Perhaps giving up on Florida is the only reasonable action, but it is not an option (for me, at least)

Last month, a science education advocate from a northern state that is quite strong in math and science told me that while he admired my efforts to change the science and math education culture in Florida, he didn’t think that real change is possible here.  This advocate is accomplished at the highest level, experienced in political interfacing with the K-12 system, and quite visible in the media.  Based on all that, I have to concede that he may be right.

Certainly my efforts are feeble.  As I admitted to an audience at a national conference in February, my conversations and those of a few colleagues with policy-makers in Florida over the last six or seven years haven’t resulted in any coordinated statewide efforts to improve STEM-readiness among K-12 students.  It’s not that such efforts never worked anywhere.  As I demonstrated to attendees at the conference, initiatives at the state level have resulted in improved preparation for STEM careers in Georgia, Nebraska, and Texas.

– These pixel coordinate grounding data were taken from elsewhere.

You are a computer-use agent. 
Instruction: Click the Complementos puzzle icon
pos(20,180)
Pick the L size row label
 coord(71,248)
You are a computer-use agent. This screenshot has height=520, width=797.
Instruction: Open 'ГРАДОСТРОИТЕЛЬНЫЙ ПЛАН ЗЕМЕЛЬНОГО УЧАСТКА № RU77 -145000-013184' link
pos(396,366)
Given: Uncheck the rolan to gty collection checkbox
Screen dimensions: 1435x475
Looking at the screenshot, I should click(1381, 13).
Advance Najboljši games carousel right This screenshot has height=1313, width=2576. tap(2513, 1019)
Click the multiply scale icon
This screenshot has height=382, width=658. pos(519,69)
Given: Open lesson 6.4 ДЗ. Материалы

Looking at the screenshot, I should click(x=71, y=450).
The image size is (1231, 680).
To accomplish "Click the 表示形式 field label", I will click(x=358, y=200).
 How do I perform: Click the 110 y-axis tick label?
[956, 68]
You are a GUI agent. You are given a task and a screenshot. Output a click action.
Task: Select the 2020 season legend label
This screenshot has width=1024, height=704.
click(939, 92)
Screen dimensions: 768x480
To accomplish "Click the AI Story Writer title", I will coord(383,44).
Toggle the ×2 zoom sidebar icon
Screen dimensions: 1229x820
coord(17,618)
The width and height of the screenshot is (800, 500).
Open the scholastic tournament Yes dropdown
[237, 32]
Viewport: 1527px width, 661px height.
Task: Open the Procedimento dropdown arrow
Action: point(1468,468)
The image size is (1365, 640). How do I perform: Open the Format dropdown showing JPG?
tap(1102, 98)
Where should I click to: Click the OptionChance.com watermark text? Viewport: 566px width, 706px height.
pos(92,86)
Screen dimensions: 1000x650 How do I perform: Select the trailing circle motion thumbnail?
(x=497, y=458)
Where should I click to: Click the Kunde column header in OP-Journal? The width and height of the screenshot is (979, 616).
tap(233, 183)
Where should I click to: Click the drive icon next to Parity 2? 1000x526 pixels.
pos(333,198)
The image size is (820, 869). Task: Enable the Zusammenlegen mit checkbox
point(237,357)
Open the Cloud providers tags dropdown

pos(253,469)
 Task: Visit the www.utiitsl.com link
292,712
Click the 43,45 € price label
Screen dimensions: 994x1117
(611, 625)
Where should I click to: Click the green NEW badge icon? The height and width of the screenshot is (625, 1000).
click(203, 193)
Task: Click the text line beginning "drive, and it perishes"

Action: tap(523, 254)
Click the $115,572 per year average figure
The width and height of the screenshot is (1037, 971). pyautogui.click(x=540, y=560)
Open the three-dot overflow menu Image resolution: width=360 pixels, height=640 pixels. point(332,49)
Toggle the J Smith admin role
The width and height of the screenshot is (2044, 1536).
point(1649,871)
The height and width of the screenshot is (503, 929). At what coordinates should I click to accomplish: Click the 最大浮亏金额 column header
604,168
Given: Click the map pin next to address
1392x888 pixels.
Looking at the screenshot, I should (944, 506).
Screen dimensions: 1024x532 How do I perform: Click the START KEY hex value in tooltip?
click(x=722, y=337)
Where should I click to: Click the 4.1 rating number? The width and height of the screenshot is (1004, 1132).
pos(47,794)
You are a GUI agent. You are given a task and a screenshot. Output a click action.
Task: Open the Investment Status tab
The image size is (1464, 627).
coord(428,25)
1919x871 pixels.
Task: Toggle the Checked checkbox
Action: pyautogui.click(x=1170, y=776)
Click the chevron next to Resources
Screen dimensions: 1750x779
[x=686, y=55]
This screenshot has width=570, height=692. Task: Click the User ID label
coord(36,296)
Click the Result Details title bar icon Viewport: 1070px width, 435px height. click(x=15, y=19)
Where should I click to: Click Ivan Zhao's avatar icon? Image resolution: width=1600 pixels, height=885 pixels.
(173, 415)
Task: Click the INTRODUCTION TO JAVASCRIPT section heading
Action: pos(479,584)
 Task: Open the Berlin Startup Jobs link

But Florida’s educational leaders are just not interested.  Hostile, even.  For example, Florida’s disastrous drop in middle school math achievement as demonstrated by the 2015 NAEP exam has not prompted any action.  The financial and school grade incentives for students to take AP courses have caused only an explosion in the number of students taking social science courses like AP Human Geography.  In AP math and science, Florida remains stubbornly average.

So I’ve taken my “show”, such as it is, to lower levels, working with districts, schools and even individual teachers.  I seem incapable of throwing up my hands and turning my efforts to (say) taking more vacations.  I am only a physicist, but if there are any psychologists (professional or amateur) among the few people who read this blog they may have a diagnosis.  I will ask that they keep their diagnoses to themselves.

Perhaps the best diagnosis I’ve been given was from a special person I worked with years ago.  As a going-away present from the job at which I had the privilege to work with her, she gave me a framed print of Picasso’s Don Quixote.  It still occupies a place of honor on the wall of my office.  If you are ever on a videoconference with me, you’ll notice that I will have arranged my computer and its camera so that the Picasso is visible in the background.  It’s the best clue for those who don’t know me well about my nature.